Start Records for the task
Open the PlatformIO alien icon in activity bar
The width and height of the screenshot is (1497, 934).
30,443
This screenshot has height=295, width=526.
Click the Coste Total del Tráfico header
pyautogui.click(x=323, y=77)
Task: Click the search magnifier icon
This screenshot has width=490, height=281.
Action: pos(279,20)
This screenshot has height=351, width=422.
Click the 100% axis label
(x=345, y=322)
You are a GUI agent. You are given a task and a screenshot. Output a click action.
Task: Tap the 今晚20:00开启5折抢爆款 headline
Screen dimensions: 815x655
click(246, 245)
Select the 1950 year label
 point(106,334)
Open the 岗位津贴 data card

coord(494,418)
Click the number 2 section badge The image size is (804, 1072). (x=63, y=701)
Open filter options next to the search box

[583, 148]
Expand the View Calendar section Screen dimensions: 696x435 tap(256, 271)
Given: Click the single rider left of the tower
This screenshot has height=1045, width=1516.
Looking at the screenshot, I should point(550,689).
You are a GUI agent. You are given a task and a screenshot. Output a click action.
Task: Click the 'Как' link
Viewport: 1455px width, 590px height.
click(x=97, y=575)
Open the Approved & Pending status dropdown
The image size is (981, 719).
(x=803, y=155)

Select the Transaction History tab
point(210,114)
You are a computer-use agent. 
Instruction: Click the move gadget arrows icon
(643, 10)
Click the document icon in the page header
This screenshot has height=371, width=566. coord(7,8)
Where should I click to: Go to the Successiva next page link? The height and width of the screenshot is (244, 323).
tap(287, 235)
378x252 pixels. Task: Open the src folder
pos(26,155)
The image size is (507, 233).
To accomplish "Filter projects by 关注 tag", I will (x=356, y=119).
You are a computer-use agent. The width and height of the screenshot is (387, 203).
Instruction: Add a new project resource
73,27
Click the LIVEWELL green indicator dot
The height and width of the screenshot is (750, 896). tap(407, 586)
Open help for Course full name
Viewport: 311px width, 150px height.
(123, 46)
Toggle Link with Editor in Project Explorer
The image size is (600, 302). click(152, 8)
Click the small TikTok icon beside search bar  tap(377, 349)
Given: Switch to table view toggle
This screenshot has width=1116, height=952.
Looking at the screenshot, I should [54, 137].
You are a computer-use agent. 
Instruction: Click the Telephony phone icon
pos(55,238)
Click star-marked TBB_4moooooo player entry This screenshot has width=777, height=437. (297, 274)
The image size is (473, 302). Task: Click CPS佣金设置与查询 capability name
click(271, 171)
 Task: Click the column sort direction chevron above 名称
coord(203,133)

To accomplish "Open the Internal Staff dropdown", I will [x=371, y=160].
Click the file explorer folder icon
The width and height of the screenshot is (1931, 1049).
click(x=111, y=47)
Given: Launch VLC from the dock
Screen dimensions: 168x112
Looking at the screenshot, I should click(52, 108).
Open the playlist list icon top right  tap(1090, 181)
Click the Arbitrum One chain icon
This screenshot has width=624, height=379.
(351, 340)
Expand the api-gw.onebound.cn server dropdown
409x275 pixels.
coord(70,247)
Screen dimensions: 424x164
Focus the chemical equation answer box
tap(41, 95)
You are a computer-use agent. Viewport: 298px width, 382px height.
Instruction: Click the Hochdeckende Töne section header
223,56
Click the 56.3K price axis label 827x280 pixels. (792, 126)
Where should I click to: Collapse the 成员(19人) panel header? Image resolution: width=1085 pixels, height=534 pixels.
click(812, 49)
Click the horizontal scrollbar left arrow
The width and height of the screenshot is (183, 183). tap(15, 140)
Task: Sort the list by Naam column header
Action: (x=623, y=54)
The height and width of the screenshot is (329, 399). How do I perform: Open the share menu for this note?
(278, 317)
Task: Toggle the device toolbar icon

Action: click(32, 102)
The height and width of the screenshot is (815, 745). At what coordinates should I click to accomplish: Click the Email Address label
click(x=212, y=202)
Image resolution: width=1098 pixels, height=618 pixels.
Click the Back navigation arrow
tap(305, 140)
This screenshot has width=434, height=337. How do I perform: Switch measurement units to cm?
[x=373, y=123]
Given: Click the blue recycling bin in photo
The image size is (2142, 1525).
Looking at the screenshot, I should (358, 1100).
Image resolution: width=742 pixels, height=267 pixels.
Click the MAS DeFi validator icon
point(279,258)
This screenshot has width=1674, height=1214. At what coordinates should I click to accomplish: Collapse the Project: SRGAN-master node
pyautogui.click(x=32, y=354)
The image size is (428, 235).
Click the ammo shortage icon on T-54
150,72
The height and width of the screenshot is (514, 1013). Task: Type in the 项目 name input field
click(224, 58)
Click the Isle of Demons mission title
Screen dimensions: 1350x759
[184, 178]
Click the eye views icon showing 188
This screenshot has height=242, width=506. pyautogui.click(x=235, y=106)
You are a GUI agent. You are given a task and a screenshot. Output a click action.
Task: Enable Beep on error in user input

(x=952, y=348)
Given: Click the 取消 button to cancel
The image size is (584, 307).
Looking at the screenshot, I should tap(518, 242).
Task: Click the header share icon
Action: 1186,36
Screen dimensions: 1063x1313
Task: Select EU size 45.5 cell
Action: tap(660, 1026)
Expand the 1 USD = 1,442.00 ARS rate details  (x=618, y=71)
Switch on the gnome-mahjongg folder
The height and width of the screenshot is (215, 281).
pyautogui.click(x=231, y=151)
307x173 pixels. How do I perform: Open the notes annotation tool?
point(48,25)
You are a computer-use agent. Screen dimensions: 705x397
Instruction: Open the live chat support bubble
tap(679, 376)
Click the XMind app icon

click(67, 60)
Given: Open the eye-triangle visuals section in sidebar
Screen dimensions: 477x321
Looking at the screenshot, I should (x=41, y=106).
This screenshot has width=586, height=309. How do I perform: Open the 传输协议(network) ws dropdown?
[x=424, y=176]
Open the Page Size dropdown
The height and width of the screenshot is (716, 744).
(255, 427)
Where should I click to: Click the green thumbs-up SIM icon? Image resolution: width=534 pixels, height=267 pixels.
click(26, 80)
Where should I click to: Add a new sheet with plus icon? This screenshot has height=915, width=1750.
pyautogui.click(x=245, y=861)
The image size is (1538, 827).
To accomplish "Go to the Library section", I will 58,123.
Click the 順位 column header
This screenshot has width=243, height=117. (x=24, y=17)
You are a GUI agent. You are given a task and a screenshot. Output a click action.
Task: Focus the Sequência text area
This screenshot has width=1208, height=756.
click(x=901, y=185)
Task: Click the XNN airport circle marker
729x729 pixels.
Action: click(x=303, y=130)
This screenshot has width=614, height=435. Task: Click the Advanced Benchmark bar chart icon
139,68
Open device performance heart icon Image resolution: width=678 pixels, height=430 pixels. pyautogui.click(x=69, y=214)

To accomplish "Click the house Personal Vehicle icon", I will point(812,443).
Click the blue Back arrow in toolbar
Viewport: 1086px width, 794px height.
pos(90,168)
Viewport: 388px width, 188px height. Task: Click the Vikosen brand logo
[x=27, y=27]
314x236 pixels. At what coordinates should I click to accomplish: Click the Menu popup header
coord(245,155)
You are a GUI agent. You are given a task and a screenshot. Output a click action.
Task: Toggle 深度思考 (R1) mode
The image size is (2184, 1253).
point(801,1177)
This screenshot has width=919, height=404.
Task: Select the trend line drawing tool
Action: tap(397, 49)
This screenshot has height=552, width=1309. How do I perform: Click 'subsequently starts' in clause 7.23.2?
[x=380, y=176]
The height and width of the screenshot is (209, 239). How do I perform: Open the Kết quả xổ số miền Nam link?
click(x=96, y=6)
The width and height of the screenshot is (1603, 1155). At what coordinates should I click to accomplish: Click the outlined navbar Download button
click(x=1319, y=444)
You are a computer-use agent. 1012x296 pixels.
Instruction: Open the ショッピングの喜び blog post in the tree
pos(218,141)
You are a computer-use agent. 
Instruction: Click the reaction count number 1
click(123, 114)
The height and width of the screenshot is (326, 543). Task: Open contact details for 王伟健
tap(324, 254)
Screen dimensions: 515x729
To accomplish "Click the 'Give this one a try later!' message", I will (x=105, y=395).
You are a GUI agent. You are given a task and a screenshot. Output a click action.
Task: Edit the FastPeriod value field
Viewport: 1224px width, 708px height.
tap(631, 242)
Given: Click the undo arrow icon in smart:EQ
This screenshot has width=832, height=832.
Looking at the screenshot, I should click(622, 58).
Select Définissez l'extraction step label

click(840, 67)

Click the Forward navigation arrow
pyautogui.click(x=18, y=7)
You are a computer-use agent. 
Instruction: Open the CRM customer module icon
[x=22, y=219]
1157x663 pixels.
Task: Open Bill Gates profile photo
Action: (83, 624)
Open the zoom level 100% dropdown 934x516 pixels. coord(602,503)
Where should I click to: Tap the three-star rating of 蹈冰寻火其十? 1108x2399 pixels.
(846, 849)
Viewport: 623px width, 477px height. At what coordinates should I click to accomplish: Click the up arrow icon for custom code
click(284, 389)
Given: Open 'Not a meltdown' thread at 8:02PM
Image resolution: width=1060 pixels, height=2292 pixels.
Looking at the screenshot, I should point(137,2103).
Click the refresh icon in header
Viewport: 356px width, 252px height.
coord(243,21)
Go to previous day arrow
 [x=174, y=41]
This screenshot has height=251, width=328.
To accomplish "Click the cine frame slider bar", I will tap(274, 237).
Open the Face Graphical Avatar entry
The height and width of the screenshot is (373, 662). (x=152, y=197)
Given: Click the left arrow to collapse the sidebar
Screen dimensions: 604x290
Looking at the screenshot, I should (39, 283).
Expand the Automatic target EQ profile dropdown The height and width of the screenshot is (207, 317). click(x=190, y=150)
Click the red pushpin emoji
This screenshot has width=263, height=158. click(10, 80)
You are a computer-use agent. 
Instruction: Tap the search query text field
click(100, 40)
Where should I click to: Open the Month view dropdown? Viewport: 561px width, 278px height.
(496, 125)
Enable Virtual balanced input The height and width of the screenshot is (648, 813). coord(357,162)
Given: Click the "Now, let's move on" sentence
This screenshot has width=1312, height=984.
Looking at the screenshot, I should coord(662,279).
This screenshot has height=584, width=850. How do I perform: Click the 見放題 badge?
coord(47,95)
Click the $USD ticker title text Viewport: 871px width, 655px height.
End Records for the task
Aim: Can you convert the items from the line containing "Where should I click to: Open" through the end of the items into a JSON list of strings, one string per line, with blank lines left out?

Result of this exercise:
[
  "Where should I click to: Open the Month view dropdown? Viewport: 561px width, 278px height.",
  "(496, 125)",
  "Enable Virtual balanced input The height and width of the screenshot is (648, 813). coord(357,162)",
  "Given: Click the \"Now, let's move on\" sentence",
  "This screenshot has width=1312, height=984.",
  "Looking at the screenshot, I should coord(662,279).",
  "This screenshot has height=584, width=850. How do I perform: Click the 見放題 badge?",
  "coord(47,95)",
  "Click the $USD ticker title text Viewport: 871px width, 655px height."
]